RAG System – Improvement Road-map

Revision: 2025-07-05

This document captures high-impact enhancements identified during the July 2025 code-review. Items are grouped by theme and include a short rationale plus suggested implementation notes. No code has been changed – this file is planning only.

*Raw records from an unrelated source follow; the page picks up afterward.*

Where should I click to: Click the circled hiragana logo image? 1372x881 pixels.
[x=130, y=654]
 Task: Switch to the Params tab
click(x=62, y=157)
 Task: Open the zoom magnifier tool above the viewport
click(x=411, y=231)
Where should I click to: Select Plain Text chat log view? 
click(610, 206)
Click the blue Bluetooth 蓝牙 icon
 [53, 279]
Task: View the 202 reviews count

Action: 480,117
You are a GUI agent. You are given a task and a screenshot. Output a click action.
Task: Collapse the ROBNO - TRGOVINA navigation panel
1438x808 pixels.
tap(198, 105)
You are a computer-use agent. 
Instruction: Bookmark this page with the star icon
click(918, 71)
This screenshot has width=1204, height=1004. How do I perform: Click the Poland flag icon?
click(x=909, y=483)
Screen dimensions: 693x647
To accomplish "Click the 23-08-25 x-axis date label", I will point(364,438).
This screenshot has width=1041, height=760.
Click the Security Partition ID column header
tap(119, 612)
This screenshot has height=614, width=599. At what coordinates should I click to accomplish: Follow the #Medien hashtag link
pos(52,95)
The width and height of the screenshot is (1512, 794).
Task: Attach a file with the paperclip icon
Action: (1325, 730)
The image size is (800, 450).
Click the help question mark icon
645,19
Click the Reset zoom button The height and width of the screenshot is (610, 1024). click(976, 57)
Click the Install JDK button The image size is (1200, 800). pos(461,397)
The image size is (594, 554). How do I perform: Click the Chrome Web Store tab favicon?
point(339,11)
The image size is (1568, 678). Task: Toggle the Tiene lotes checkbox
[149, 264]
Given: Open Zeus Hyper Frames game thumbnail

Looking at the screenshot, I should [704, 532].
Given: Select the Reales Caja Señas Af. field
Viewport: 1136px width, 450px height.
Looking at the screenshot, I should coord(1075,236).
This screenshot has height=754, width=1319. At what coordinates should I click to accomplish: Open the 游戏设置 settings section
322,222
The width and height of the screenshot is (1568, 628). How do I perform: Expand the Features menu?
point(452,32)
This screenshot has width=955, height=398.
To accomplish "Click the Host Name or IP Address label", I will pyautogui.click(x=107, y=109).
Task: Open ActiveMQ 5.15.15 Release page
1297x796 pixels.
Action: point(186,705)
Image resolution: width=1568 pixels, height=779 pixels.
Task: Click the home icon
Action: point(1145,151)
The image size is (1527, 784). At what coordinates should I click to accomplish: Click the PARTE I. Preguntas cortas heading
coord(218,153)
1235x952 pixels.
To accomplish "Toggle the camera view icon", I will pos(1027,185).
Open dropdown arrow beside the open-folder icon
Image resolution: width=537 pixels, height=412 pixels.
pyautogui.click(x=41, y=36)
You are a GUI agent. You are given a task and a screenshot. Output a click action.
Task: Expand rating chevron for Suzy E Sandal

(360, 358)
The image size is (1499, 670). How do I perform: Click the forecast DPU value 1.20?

1. Retrieval Accuracy & Speed

ID	Item	Rationale	Notes
1.1	Late-chunk result merging	Returned snippets can be single late-chunks → fragmented.	After retrieval, gather sibling chunks (±1) and concatenate before reranking / display.
1.2	Tiered retrieval (ANN pre-filter)	Large indexes → LanceDB full scan can be slow.	Use in-memory FAISS/HNSW to narrow to top-N, then exact LanceDB search.
1.3	Dynamic fusion weights	Different corpora favour dense vs BM25 differently.	Learn weight on small validation set; store in index `metadata`.
1.4	Query expansion via KG	Use extracted entities to enrich queries.	Requires Graph-RAG path clean-up first.

2. Routing / Triage

ID	Item	Rationale
2.1	Embed + cache document overviews	LLM router costs tokens; cosine-similarity pre-check is cheaper.
2.2	Session-level routing memo	Avoid repeated LLM triage for follow-up queries.
2.3	Remove legacy pattern rules	Simplifies maintenance once overview & ML routing mature.

3. Indexing Pipeline

ID	Item	Rationale
3.1	Parallel document conversion	PDF→MD + chunking is serial today; speed gains possible.
3.2	Incremental indexing	Re-embedding whole corpus wastes time.
3.3	Auto GPU dtype selection	Use FP16 on CUDA / MPS for memory and speed.
3.4	Post-build health check	Catch broken indexes (dim mismatch etc.) early.

4. Embedding Model Management

Registry file mapping tag → dims/source/license. UI & backend validate against it.
Embedder pool caches loaded HF/Ollama weights per model to save RAM.

5. Database & Storage

LanceDB table GC for orphaned tables.
Scheduled SQLite VACUUM when fragmentation > X %.

6. Observability & Ops

JSON structured logging.
/metrics endpoint for Prometheus.
Deep health-probe (/health/deep) exercising end-to-end query.

7. Front-end UX

SSE-driven progress bar for indexing.
Matched-term highlighting in retrieved snippets.
Preset buttons (Fast / Balanced / High-Recall) for retrieval settings.

8. Testing & CI

Replace deleted BM25 tests with LanceDB hybrid tests.
Integration test: build → query → assert ≥1 doc.
GitHub Action that spins up Ollama, pulls small embedding model, runs smoke test.

9. Codebase Hygiene

Graph-RAG integration (currently disabled, can be implemented if needed).
Consolidate duplicate config keys (embedding_model_name, etc.).
Run mypy --strict, pylint, and black in CI.

🧹 System Cleanup (Priority: HIGH)

Reduce complexity and improve maintainability.

✅ COMPLETED: Remove experimental DSPy integration and unused modules (35+ files removed)
✅ COMPLETED: Clean up duplicate or obsolete documentation files
✅ COMPLETED: Remove unused import statements and dependencies
✅ COMPLETED: Consolidate similar configuration files
✅ COMPLETED: Remove broken or non-functional ReAct agent implementation

Priority Matrix (suggested order)

Critical reliability: 3.4, 5.1, 9.2
User-visible wins: 1.1, 7.1, 7.2
Performance: 1.2, 3.1, 3.3
Long-term maintainability: 2.3, 9.1, 9.3

Feel free to rearrange based on team objectives and resource availability.